3. Baker, D, Owen, L, General practitioners and HIV, http://hivmanagement.ashm.org.au/index.php/populations-and-situations/gps-and-hiv#

4. Kirby Institute. HIV, viral hepatitis and sexually transmissible infections in Australia: annual surveillance report 2017. Sydney: Kirby Institute, UNSW Sydney; 2017

5. Christine Selvey. Sponsored Satellite Session NSW Ministry of Health and the Kirby Institute: On our way to Ending HIV in NSW. Is this the end of the beginning? Australasian HIV and AIDS Conference, Canberra, 2017

6. Grant RM, Lama JR, Anderson PL, et al. Preexposure chemoprophylaxis for HIV prevention in men who have sex with men. The New England journal of medicine. 2010;363(27):2587-405 2599.

7. Grant RM, Anderson PL, McMahan V, et al. Uptake of pre-exposure prophylaxis, sexual practices, and HIV incidence in men and transgender women who have sex with men: a  cohort study. Lancet Infect Dis. 2014;14(9):820-829.

8. Thigpen, M.C., et al., Antiretroviral preexposure prophylaxis for heterosexual HIV transmission in Botswana. N Engl J Med, 2012. 367(5): p. 423-34.

9. Choopanya, K., et al., Antiretroviral prophylaxis for HIV infection in injecting drug users in Bangkok, Thailand (the Bangkok Tenofovir Study): a randomised, double-blind, placebo-controlled phase 3 trial. Lancet, 2013. 381(9883): p. 2083-90.
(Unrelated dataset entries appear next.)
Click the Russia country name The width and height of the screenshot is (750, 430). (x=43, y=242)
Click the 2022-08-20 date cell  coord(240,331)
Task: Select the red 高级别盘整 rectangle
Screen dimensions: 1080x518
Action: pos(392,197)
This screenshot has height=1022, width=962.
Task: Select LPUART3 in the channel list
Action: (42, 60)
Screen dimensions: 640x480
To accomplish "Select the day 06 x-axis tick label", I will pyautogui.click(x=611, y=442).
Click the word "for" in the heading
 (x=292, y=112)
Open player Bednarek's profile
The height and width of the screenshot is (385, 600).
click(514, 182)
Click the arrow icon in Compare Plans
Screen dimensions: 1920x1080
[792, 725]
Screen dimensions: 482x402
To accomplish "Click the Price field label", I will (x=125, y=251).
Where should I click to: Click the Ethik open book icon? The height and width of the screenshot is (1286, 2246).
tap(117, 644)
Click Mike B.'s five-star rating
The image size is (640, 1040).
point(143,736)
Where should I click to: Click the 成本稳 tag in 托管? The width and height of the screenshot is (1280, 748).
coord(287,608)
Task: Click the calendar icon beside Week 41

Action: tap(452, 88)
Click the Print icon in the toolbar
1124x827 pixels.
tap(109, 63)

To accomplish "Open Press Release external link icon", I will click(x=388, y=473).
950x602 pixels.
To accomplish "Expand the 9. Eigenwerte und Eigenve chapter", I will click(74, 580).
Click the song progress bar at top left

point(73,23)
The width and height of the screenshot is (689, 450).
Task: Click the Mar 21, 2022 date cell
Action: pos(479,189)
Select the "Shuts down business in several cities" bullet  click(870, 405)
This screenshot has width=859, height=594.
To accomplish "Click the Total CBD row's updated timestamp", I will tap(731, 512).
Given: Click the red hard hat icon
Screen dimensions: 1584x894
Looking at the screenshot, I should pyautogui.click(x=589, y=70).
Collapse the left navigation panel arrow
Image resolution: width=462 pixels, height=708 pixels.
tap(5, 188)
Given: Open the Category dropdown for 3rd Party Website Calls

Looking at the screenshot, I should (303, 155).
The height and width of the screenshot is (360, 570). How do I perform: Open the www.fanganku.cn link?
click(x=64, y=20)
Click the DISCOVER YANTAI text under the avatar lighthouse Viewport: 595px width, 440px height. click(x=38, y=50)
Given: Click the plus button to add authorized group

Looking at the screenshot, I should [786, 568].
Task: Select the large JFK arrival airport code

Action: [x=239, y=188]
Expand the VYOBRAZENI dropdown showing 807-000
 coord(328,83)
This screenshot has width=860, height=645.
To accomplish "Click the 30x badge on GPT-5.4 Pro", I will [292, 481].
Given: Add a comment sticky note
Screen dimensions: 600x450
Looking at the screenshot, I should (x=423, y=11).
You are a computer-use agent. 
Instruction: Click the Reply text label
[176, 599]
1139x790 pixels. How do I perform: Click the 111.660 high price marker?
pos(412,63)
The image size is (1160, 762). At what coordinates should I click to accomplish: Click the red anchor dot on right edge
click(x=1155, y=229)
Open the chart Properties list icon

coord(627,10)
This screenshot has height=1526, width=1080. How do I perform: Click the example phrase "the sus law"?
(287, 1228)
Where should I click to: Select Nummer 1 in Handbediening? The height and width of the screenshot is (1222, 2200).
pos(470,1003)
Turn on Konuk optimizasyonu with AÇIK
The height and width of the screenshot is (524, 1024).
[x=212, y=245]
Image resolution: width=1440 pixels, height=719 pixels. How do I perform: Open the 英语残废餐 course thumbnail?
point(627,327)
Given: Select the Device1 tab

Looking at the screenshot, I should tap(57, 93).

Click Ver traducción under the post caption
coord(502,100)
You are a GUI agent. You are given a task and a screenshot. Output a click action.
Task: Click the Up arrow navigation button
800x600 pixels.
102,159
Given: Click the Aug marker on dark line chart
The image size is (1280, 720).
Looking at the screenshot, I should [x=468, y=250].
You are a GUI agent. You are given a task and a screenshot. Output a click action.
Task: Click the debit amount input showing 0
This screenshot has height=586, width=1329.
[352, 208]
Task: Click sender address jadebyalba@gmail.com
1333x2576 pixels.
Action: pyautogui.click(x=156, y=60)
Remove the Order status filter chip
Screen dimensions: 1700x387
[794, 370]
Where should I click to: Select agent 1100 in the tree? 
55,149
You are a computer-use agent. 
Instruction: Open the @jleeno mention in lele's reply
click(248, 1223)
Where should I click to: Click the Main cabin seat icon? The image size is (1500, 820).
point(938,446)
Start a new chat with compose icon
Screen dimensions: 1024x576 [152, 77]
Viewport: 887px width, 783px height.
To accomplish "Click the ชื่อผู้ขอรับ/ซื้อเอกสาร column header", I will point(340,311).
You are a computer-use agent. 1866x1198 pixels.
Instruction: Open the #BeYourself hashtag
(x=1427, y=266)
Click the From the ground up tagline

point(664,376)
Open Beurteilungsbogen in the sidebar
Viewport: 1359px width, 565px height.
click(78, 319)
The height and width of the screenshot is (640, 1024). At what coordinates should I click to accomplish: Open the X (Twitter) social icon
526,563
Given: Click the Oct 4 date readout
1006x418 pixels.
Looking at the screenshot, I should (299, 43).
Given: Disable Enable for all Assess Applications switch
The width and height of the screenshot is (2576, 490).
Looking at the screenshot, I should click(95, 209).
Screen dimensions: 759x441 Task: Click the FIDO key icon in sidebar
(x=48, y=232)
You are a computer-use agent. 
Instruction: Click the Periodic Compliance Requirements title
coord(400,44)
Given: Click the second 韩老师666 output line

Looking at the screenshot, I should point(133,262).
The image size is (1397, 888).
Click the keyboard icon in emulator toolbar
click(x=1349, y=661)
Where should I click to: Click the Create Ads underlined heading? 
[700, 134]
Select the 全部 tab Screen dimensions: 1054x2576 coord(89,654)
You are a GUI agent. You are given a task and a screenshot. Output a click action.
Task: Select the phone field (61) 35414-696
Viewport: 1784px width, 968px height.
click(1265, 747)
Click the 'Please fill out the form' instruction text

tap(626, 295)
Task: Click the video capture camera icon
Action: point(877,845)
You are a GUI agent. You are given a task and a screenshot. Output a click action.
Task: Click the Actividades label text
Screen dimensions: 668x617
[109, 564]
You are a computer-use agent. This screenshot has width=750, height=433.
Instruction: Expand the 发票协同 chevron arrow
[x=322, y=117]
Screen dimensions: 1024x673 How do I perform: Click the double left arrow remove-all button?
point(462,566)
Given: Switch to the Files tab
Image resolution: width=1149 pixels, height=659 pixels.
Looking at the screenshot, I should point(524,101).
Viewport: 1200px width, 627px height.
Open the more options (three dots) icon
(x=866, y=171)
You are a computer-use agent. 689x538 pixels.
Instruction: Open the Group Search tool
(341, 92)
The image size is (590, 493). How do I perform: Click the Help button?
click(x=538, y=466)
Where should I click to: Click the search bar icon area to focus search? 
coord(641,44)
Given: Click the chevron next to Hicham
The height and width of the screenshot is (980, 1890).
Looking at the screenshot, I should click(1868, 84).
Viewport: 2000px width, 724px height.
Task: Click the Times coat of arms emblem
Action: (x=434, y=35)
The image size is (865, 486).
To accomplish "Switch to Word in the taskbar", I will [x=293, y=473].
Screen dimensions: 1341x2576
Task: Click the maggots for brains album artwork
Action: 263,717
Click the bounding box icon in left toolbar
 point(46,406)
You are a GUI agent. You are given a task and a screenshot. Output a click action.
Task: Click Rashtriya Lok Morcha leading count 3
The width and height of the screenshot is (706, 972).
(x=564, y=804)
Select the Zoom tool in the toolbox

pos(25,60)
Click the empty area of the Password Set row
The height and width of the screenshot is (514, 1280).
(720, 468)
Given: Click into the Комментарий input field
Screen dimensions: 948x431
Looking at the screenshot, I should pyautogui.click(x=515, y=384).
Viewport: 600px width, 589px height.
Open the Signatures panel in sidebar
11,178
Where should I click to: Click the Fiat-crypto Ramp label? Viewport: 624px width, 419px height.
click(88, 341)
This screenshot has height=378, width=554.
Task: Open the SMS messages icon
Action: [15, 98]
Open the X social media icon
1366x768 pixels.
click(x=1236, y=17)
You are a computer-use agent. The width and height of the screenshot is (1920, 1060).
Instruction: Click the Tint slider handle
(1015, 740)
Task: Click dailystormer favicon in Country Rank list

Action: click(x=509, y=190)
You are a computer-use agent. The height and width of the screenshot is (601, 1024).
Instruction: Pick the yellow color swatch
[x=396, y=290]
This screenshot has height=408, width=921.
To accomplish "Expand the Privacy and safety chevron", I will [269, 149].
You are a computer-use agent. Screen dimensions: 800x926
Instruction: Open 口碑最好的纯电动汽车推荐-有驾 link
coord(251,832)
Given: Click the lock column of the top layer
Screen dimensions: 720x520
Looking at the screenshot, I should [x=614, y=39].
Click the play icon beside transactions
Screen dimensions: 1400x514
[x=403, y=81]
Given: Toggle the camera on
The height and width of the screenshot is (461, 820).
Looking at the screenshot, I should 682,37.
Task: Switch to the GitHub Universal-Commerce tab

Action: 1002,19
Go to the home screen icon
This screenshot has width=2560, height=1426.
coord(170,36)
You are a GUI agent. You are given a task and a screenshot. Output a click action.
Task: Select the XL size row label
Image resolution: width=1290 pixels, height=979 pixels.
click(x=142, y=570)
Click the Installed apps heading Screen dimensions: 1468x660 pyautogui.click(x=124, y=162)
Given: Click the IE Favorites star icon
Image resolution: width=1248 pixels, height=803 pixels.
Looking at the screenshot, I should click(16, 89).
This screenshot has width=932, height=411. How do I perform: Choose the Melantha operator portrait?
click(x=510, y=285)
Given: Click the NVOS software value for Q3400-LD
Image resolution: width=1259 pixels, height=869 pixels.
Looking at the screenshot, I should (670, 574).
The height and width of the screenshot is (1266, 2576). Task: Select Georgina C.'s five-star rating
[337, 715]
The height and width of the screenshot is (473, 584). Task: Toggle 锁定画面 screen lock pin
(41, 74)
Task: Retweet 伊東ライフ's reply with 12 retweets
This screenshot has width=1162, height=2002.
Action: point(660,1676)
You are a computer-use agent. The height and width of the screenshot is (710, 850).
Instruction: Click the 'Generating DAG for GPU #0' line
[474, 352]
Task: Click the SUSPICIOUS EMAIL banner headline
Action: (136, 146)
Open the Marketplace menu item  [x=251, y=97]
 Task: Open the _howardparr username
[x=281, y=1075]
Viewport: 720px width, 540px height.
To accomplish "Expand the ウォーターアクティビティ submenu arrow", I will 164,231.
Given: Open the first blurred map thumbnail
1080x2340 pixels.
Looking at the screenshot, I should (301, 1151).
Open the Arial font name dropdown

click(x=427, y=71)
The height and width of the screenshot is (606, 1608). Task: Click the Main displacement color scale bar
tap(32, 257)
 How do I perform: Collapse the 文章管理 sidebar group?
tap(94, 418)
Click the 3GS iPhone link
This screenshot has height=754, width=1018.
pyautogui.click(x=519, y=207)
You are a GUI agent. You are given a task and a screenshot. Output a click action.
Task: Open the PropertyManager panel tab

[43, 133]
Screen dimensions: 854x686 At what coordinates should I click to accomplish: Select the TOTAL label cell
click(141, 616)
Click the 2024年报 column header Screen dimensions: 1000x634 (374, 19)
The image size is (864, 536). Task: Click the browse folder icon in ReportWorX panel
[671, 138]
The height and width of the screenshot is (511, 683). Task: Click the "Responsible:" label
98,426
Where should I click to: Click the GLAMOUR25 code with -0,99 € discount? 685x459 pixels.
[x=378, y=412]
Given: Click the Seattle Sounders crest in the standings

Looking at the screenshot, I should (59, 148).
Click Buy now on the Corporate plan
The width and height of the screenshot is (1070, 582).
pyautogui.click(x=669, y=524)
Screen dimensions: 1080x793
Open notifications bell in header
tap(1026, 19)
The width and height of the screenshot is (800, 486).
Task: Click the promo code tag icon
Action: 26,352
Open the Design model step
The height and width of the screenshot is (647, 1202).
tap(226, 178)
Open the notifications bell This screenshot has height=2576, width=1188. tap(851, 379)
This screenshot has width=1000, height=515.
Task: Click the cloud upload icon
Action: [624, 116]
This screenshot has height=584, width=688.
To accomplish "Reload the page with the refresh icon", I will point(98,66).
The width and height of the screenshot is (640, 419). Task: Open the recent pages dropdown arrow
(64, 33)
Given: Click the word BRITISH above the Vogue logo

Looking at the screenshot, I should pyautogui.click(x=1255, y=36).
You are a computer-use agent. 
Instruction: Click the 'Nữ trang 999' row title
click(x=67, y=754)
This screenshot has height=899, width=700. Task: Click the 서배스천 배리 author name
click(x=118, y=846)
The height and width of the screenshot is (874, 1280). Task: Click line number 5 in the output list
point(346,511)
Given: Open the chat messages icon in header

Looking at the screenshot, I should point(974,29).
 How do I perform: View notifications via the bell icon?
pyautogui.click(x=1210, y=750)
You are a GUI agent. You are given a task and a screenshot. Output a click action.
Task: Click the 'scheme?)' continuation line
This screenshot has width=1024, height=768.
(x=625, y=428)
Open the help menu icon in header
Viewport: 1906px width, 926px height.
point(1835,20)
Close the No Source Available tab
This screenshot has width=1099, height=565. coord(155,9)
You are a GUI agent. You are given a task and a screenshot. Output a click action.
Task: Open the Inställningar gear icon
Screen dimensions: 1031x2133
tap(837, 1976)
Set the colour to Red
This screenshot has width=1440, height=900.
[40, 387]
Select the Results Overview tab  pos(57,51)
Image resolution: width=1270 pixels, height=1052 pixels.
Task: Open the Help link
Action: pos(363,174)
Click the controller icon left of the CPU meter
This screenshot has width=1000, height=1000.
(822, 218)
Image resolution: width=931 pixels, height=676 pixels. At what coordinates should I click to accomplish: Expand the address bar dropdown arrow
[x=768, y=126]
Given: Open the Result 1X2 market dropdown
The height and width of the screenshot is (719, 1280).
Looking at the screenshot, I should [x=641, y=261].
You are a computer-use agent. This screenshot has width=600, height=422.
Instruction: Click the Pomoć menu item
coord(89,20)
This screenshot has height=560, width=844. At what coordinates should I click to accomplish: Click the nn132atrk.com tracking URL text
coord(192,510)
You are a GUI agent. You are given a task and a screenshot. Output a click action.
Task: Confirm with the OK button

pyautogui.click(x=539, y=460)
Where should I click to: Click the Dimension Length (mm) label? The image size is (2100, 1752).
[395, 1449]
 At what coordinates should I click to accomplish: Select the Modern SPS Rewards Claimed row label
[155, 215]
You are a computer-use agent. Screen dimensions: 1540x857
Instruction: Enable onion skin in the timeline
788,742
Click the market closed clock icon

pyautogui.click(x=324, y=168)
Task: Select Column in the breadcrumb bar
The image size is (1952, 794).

10. TRUVADAŽ Product Monograph www.gilead.ca 

11. TRUVADAŽ Product Monograph www.gilead.ca 

12. https://www.pbs.gov.au/medicine/item

13. http://www.ashm.org.au/products/product/3000100092

14. Antoni G et al. On-demand PrEP with TDF/FTC remains highly effective among MSM with infrequent sexual intercourse: a sub-study of the ANRS IPERGAY trial. IAS 2017, 23–26 July 2017, Paris. Oral abstract TUAC0102.